To adjust to these changes in the debt buying landscape, some professionals have taken to using internally developed tools to improve their data analytics, enhance performance and improve the consumer experience. This is the strategy that has worked for The Bureaus, Inc. according to its Vice President, Marian Sangalang. Sangalang also stated she has seen changes in what issuers are looking for in a legitimate debt buyer.
“We are seeing some issuers taking a different approach to vendor oversight and are showing more interest in association certifications to work in conjunction with their existing review program,” said Sangalang.
Regarding how that affects the debt buying landscape today, Sangalang said, “The level of oversight the issuers of credit are required to perform is understood by our industry, the opportunity to provide credible association certification in conjunction with the issuers requirements will provide a more seamless and streamlined review process for the debt buyer and the issuer.”
Naiman noted the changing landscape as well and emphasized the importance of adaptability by making sure the accounts being worked align with the environment at large.

Records drawn from a dataset:
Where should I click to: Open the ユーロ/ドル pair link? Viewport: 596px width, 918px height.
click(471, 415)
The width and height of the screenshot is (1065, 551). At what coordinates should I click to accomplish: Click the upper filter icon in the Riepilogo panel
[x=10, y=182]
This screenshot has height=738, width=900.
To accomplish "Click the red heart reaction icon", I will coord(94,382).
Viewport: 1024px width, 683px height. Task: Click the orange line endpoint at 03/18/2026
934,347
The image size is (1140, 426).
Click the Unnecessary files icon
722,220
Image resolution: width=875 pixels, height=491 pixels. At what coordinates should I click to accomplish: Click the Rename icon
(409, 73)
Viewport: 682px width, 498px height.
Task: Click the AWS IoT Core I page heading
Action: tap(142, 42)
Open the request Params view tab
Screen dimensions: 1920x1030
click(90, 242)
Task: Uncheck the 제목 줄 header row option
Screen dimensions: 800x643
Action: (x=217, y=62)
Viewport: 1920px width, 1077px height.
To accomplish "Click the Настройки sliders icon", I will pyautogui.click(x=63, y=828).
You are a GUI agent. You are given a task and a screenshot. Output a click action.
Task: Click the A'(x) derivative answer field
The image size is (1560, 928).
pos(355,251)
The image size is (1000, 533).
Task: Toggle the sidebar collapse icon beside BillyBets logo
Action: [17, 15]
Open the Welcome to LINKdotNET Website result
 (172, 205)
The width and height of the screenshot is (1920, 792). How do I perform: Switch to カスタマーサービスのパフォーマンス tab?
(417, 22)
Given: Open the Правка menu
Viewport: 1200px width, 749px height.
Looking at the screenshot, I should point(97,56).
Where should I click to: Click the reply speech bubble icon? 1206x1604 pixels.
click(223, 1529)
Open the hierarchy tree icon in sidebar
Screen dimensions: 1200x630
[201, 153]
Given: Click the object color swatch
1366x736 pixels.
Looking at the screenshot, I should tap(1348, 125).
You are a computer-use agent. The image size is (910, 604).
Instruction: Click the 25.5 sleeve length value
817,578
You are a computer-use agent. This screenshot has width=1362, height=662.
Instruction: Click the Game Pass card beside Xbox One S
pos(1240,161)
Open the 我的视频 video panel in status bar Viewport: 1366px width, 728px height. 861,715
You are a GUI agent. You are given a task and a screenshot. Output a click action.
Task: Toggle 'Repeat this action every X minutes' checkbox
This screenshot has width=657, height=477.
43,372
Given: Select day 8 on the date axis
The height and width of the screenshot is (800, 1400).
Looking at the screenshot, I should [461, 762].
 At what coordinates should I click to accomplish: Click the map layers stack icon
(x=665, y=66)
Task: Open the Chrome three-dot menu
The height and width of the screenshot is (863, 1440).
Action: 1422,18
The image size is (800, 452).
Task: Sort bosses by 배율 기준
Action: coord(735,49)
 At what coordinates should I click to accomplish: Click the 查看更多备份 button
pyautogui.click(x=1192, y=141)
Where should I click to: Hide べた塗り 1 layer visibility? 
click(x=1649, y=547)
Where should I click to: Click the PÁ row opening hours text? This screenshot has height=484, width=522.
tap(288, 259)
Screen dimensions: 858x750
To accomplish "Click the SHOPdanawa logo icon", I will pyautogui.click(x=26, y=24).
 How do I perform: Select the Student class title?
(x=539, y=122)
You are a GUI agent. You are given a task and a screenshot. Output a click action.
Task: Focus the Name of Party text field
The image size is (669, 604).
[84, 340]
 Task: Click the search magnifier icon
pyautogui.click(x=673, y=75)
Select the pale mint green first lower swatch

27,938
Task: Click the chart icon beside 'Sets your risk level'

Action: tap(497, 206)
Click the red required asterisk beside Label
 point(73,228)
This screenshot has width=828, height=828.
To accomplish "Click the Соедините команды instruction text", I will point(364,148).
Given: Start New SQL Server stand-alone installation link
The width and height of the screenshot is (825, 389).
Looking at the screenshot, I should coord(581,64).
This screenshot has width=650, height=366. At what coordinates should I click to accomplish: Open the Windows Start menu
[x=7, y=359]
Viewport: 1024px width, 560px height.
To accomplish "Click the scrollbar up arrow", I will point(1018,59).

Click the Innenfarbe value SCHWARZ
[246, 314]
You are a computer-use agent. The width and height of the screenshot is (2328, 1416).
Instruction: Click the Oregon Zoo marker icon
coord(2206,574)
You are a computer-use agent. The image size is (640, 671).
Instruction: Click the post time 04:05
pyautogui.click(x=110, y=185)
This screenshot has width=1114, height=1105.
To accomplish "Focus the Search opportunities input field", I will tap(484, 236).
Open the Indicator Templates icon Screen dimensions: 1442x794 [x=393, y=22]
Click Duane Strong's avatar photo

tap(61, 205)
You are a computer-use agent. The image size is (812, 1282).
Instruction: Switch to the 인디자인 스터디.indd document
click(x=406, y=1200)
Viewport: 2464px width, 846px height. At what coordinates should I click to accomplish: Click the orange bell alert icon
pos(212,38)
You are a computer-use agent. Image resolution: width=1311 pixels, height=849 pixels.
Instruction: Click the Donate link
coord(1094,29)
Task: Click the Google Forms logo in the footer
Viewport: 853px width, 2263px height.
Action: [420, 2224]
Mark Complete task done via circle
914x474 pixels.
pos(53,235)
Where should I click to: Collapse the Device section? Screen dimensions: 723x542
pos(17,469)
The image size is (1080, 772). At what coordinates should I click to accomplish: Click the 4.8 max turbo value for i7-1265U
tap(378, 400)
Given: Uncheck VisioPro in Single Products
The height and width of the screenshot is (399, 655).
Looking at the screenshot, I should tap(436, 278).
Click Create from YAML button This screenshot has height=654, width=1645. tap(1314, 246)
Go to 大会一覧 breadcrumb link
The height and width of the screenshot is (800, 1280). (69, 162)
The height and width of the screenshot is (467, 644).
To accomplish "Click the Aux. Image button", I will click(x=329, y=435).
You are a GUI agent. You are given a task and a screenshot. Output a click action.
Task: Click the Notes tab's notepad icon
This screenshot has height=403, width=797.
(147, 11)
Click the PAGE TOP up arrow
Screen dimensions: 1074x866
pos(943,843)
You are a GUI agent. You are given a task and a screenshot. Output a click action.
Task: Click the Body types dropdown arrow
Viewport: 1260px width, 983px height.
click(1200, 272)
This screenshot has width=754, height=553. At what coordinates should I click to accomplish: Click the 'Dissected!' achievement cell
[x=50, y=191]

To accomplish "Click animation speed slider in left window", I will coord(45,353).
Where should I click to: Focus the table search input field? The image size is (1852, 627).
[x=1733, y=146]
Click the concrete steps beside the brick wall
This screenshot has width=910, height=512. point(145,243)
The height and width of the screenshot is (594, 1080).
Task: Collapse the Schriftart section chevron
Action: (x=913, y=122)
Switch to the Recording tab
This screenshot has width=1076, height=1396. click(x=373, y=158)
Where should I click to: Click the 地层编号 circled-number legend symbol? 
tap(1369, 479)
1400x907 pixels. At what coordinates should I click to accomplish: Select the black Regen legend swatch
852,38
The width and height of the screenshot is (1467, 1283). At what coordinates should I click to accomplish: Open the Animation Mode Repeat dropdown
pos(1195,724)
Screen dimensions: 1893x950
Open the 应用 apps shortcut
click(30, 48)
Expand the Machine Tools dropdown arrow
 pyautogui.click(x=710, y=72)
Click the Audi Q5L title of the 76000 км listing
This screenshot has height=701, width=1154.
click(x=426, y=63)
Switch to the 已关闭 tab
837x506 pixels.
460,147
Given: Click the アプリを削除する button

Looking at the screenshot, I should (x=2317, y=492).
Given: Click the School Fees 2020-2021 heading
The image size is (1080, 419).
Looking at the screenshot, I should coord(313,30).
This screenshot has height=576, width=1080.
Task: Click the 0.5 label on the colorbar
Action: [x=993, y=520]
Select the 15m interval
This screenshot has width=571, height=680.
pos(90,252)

TASK REQUIREMENTS:
1. Rewrite the paragraph of the debt-buying passage that begins "To adjust to these changes" as a short bulleted list that keeps its main facts.
2. Transcribe the portion of the debt-buying passage that opens with the words containing "Regarding how that" and closes with "environment at large.".
These rows are separate material and have no connection to the passage on debt buying.

SOLUTIONS PER TASK:
1.
- Some professionals use internally developed tools to adjust to changes in the debt buying landscape.
- These tools aim to improve data analytics, enhance performance and improve the consumer experience.
- According to Vice President Marian Sangalang, this strategy has worked for The Bureaus, Inc.
- Sangalang has also seen changes in what issuers look for in a legitimate debt buyer.

2.
Regarding how that affects the debt buying landscape today, Sangalang said, “The level of oversight the issuers of credit are required to perform is understood by our industry, the opportunity to provide credible association certification in conjunction with the issuers requirements will provide a more seamless and streamlined review process for the debt buyer and the issuer.”
Naiman noted the changing landscape as well and emphasized the importance of adaptability by making sure the accounts being worked align with the environment at large.